Quelle: imago/Xinhua

Den Haag. Die Niederlande bleiben auf Pro-Europa-Kurs: Die rechtsliberale Partei von Ministerpräsident Mark Rutte hat bei der Parlamentswahl den rechtspopulistischen Herausforderer Geert Wilders klar abgewehrt. Nach Hochrechnungen vom Donnerstagmorgen deutete alles auf eine neue Regierung unter Ruttes Führung hin.
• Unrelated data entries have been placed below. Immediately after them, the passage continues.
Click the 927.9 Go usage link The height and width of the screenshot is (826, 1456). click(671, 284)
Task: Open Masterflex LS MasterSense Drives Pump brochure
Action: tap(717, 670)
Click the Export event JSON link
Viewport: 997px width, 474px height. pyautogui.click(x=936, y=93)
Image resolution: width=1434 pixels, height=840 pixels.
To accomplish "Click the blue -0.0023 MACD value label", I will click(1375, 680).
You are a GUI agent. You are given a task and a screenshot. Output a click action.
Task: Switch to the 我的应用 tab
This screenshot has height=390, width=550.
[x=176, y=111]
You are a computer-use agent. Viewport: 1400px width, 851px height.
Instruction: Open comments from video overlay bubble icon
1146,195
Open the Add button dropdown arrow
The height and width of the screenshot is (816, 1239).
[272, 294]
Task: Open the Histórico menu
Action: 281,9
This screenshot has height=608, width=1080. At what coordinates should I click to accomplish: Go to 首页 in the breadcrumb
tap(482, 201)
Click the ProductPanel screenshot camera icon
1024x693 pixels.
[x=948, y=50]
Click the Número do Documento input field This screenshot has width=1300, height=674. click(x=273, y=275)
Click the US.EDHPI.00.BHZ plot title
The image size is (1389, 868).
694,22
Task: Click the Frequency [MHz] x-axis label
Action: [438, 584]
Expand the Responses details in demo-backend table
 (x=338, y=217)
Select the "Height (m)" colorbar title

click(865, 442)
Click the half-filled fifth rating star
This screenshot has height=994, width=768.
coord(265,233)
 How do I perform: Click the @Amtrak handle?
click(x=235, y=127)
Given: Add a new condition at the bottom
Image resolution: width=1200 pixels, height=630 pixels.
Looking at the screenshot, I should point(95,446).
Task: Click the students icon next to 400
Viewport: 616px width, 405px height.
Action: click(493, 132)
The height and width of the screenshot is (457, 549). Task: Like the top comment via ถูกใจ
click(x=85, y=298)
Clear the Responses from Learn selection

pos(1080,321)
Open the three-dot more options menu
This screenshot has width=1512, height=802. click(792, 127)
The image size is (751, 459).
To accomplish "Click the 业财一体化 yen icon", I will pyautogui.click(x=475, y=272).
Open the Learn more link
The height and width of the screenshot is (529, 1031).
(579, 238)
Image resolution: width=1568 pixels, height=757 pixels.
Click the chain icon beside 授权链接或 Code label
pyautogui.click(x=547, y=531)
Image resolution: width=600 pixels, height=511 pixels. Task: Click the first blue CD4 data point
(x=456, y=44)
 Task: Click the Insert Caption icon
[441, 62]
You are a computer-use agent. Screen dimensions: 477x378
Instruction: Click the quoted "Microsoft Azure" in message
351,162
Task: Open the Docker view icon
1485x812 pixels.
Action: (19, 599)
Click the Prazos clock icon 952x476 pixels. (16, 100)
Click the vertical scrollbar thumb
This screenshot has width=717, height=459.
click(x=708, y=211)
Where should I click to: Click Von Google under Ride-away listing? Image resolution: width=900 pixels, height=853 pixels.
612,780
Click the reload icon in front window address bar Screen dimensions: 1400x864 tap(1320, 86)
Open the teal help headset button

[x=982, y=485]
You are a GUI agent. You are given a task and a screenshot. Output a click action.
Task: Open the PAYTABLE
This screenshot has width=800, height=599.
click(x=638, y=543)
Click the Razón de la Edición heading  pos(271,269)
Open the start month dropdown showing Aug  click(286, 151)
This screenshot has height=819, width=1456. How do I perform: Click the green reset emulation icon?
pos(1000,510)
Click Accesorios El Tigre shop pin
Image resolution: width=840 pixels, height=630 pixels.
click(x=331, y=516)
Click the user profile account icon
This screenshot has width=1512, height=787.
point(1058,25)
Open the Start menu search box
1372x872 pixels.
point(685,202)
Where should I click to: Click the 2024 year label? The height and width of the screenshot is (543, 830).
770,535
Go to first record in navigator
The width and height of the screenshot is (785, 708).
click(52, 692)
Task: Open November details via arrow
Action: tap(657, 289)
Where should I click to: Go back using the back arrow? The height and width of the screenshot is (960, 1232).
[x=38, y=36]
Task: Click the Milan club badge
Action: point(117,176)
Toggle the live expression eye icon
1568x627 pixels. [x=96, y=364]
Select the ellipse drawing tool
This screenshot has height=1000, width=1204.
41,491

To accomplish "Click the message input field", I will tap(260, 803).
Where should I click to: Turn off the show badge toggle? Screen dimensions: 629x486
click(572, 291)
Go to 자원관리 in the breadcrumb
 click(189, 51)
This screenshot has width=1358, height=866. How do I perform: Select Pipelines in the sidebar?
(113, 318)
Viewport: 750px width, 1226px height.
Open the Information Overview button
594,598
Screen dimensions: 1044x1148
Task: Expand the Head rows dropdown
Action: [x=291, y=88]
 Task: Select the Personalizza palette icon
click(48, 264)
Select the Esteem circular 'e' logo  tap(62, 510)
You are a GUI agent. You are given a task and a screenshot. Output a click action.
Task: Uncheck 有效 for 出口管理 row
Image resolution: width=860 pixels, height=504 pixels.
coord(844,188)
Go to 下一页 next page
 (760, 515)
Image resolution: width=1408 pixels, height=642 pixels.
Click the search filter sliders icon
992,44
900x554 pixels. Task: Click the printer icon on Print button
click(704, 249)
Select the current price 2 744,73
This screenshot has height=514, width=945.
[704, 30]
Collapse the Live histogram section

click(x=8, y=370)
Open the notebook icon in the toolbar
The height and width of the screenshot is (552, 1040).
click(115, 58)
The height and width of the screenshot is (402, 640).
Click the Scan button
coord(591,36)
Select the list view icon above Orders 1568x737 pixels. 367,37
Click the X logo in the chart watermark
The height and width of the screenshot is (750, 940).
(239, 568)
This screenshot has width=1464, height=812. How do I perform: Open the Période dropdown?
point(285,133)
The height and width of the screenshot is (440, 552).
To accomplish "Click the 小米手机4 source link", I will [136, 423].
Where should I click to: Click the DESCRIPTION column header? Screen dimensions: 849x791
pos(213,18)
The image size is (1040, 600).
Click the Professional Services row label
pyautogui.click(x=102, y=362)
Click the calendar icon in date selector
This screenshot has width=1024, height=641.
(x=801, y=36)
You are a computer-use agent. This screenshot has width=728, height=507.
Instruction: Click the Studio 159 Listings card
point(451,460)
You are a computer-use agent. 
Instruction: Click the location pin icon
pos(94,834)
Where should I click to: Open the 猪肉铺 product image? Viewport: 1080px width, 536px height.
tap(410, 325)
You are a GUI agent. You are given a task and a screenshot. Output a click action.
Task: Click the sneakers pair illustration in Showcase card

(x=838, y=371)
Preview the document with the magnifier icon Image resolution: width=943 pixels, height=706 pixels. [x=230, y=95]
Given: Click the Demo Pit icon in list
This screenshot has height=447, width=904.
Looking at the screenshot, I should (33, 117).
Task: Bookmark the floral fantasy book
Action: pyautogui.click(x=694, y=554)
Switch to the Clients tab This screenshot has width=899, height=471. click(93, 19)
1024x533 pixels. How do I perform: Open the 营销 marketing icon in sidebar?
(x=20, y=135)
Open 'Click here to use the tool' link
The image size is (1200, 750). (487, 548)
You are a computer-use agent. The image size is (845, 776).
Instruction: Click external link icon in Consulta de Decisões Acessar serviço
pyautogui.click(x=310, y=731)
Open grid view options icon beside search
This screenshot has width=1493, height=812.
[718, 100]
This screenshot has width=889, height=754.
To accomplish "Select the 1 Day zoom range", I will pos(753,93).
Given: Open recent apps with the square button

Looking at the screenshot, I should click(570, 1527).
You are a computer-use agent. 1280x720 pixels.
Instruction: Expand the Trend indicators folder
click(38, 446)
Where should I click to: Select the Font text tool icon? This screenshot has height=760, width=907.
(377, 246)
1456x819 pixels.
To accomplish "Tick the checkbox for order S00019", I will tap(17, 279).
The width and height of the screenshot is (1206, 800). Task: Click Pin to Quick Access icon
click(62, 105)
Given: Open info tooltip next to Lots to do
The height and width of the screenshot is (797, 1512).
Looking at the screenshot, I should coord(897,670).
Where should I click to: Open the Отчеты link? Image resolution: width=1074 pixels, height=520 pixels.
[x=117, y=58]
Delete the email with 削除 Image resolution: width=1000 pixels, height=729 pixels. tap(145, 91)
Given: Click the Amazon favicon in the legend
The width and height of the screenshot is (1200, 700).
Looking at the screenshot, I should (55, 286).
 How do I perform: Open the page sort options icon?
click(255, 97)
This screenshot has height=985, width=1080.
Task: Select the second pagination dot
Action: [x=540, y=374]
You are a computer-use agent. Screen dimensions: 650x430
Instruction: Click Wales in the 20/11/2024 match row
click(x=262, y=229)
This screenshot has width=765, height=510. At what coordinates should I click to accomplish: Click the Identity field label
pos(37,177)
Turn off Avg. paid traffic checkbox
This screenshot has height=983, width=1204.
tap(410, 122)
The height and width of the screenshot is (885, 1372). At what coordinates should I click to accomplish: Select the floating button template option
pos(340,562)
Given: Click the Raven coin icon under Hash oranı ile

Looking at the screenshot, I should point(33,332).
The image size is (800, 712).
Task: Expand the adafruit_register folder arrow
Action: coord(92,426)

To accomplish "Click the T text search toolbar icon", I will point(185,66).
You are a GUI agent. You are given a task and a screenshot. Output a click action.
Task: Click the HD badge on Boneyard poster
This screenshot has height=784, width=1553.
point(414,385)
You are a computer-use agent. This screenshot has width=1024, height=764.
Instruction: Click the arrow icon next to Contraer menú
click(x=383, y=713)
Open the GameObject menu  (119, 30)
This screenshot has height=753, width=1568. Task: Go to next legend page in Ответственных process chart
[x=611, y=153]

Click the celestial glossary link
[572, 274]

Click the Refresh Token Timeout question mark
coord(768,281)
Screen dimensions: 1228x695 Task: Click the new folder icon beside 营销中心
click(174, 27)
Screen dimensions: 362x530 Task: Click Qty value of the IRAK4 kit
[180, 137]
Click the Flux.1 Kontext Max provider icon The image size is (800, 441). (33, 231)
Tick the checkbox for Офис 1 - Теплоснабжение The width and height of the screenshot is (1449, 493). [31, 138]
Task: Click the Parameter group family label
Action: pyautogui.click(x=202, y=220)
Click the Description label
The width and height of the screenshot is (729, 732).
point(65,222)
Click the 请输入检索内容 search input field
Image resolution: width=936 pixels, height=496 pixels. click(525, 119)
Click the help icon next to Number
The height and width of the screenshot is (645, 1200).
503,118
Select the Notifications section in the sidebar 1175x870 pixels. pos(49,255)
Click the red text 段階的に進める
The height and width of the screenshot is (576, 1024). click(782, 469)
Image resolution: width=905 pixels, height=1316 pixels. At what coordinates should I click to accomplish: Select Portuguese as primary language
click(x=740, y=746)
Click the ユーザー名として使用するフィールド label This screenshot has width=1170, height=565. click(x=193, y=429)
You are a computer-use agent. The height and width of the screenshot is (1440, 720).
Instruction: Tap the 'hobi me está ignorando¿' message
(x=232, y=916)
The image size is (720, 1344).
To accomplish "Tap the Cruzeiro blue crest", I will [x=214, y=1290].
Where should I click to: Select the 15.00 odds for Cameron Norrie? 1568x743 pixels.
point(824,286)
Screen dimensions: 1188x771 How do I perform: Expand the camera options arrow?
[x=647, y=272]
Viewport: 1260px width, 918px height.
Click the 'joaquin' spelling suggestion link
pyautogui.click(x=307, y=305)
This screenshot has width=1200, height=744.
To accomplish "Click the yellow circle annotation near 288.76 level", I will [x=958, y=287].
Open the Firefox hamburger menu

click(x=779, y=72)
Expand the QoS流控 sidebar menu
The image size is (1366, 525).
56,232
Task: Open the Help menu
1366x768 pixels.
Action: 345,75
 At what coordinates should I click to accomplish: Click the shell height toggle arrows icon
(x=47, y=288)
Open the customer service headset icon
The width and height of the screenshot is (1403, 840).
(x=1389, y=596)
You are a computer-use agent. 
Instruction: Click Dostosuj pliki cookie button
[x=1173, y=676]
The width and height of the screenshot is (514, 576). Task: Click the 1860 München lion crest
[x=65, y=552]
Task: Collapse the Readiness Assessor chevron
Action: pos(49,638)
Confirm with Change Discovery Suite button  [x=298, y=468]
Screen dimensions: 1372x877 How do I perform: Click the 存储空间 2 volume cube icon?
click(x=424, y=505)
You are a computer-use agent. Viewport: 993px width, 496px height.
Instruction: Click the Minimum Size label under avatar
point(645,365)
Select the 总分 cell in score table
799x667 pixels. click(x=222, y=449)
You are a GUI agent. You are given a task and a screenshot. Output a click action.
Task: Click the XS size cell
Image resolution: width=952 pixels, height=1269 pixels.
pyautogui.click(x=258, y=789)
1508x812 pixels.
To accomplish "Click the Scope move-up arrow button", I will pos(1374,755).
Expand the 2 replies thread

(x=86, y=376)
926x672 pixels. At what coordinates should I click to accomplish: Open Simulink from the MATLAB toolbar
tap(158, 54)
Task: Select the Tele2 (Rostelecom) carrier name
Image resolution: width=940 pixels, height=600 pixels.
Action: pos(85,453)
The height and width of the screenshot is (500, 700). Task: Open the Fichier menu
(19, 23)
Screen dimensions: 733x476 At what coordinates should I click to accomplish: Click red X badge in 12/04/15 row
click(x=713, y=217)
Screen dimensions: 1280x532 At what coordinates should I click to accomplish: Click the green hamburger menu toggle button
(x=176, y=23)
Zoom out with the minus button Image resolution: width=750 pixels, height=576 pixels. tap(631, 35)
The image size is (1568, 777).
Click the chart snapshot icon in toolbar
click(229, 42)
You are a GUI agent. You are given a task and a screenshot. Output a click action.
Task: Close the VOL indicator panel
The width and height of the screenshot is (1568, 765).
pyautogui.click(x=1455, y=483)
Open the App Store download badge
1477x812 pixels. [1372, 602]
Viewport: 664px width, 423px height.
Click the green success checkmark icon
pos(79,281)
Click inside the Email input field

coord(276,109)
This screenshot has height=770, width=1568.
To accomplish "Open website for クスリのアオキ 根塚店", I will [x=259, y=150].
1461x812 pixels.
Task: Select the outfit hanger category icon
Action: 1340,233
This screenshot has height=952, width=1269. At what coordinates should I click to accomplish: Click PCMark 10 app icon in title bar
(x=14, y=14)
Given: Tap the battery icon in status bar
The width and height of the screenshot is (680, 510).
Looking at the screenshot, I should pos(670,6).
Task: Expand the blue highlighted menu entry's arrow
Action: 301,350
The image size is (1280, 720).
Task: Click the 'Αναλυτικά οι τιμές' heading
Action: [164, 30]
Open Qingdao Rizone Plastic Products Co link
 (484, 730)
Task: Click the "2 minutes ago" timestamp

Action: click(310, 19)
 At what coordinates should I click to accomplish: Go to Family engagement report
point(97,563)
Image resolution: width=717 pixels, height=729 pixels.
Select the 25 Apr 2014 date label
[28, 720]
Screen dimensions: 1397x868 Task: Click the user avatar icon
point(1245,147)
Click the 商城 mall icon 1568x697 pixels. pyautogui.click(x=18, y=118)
Die Koalitionsbildung dürfte aber wegen der Zersplitterung der Parteienlandschaft kompliziert werden. Politiker in Deutschland und in anderen europäischen Ländern zeigten sich erleichtert über den Wahlausgang (weitere Reaktionen finden Sie hier).

Rechtspopulist Wilders holt nur 13 Prozent

Auf der Grundlage von 93 Prozent der Stimmen ergab sich folgendes Bild: Die rechtsliberale Partei von Rutte liegt mit 21,3 Prozent klar vorn, obwohl sie im Vergleich zur vorigen Wahl 2012 deutlich verlor. Danach folgt die Partei des Rechtspopulisten Geert Wilders mit 13,1 Prozent. Auf dem dritten Platz liegen mit 12,4 Prozent die Christdemokraten. Knapp dahinter kommen die linksliberalen Democraten 66 mit 12,1 Prozent.

Zu den Wahlsiegern gehören auch die Grünen (Groen Links, GL). Sie sind der Shooting Star und kamen auf 9,0 % (2012: 2,3 %) der Stimmen.

Die Sozialdemokraten (PvdA) wurden von den Wählern zur Splitterpartei degradiert. Nur noch 5,7 % der Wähler votierten für sie. 2012 waren es noch 24,8 %.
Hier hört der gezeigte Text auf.